С тех пор на амбарной двери висел черный пузатый замок, а ключ от него бабушка держала в своем секрете.
Посередине двора, подальше от построек, еще с лета высилась копна сена - зимняя еда для коровы Зойки и шестерых ягнушек. Дедушка аккуратно причесал ее граблями, а сверху накрыл расхожим рядном. Из самой ее маковки, уже присыпанной первым снежком, торчал длинный прямой стожар, державший от завала всю копнушку. В солнечную погоду по тени от этого шеста дедушка умел угадывать время, даже посылал меня сверять с ходиками. Получалось почти вровень с ними, а как он это определял, я так и не понял. Эту тычку облюбовала сорока и с тех пор каждое утро восседала на шесте и, вскидывая хвостом, тараторила что-то свое, сорочье.
У обножья копны лежала черная водопойная колода, целиком выдолбленная из толстой корявой ракиты. Возле нее почти до вечера толокся заматеревший выводок гусей. Они крепко, надежно, на всю зиму укрылись ослепительно белым оперением, оставив обнаженными лишь толстые морковные клювы. Да из подгузья выступали разлатые лапы, похожие на оранжевые веера, которые они, не оберегая, без сожаления опускали в прикорытную грязь и растаптывали свои же собственные темно-зеленые крендельки помета. Гуси по-родственному, добродушно переговаривались, мелкими щипками теребили обметанную мхом древесину и поочередно азартно макали головы в корыто, не давая морозу накрепко сковать воду.
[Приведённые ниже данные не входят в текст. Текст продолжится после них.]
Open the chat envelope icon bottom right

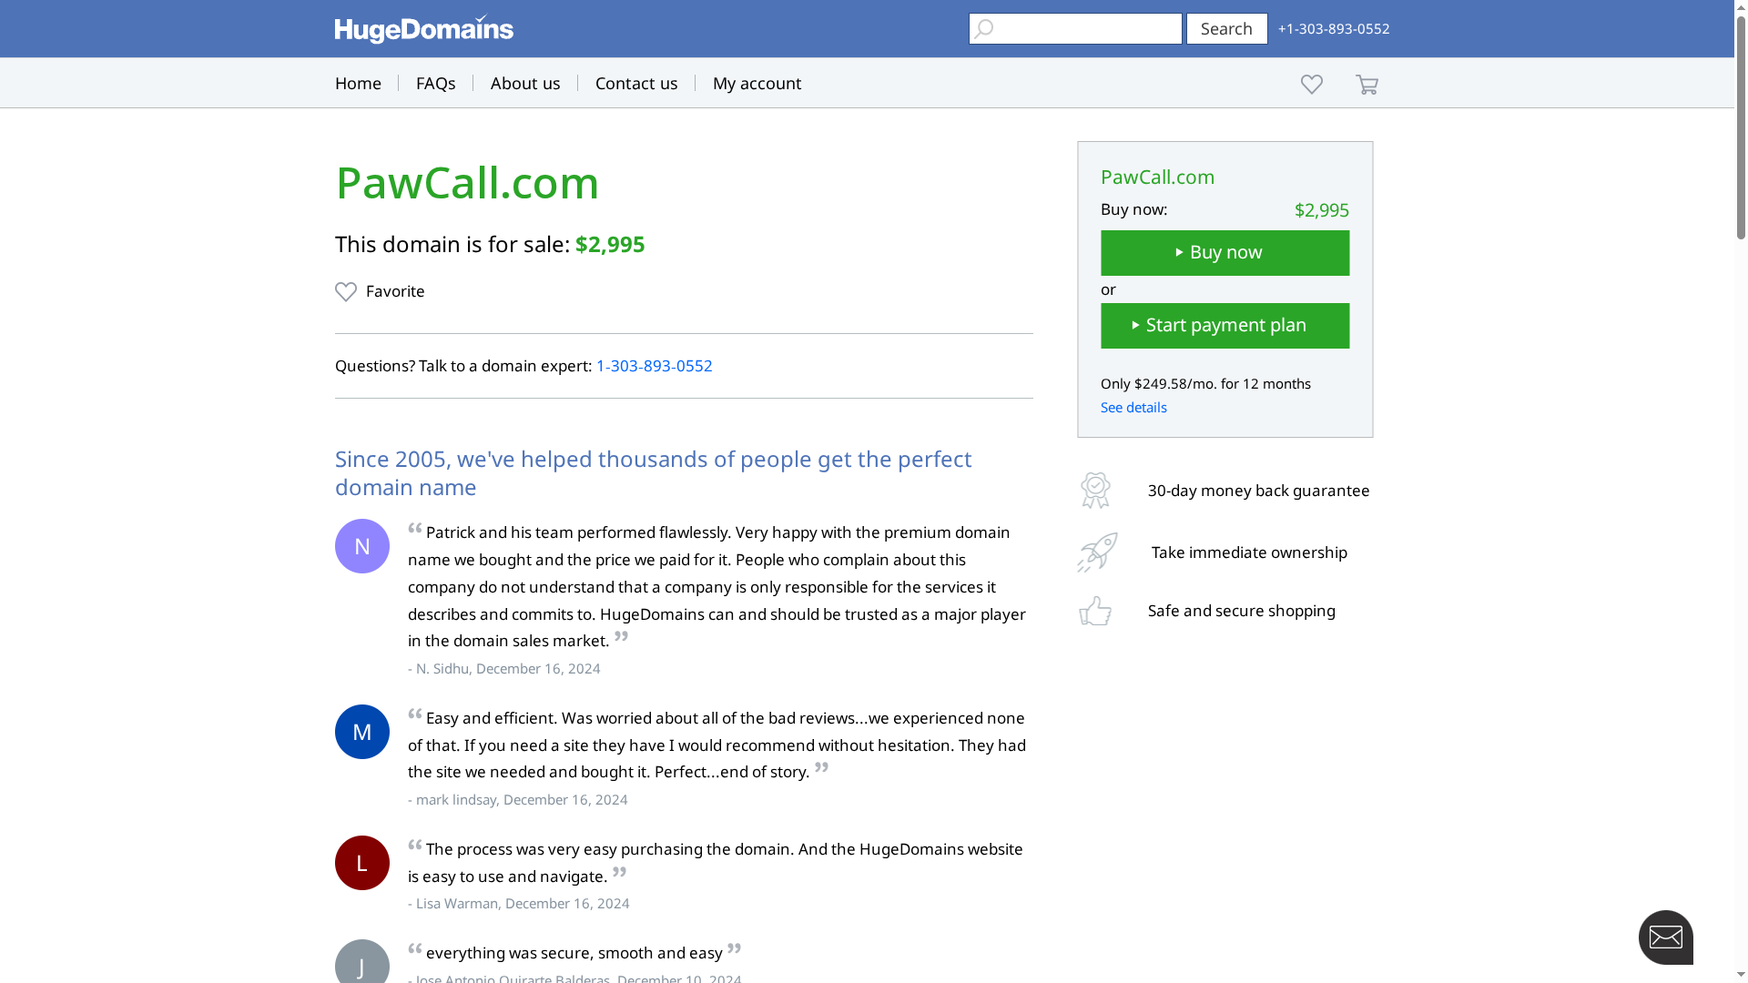point(1666,937)
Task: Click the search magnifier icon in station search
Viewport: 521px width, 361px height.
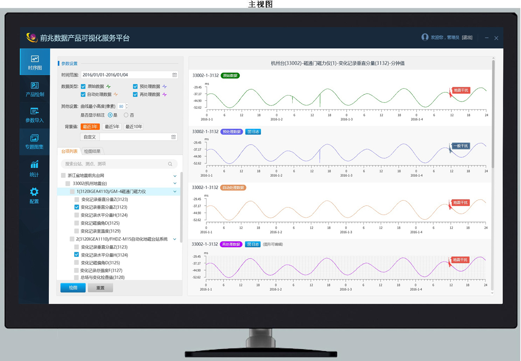Action: click(x=170, y=164)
Прогнув шеи, они зачерпывали ледяную влагу и таким способом поливали свои упругие спины, с которых набрызги скатывались слепящей жемчужной россыпью. И тут кто-либо из молодых гусаков вставал на дыбки и, распахнув метровые крылья, со старательным рвением принимался делать частые махи, разметая куриные перья и оброненные сенные травинки. И уже совсем было похоже, будто подпрыгивающий гусак вот-вот сорвется с подворья и взмоет под облака. Остальные гуси дружно одобряли эти его попытки, и двор полнился шумным и взволнованным кегеканьем.
Улучив момент, когда гуси, успокоившись, примутся старательно и подолгу умащивать грудь и бока своими яркими клювами, на колоду слетает попить водицы прижившаяся на подворье сорока, уже кем-то прозванная Катей. Настороженно подергивая длинным черным хвостом, отливающим бронзовыми бликами, готовая взлететь при малейшем скрипе сенничной двери, она обскакивала колоду по всему окрайку, выбирая место, где вода подступала всего ближе. Перед тем как напиться, Катя непременно отыскивала железное колечко, привинченное к корытному бортику. Сорока принималась торопливо теребить его, время от времени озираясь на окно, будто спешила поскорее высвободить и унести с собой.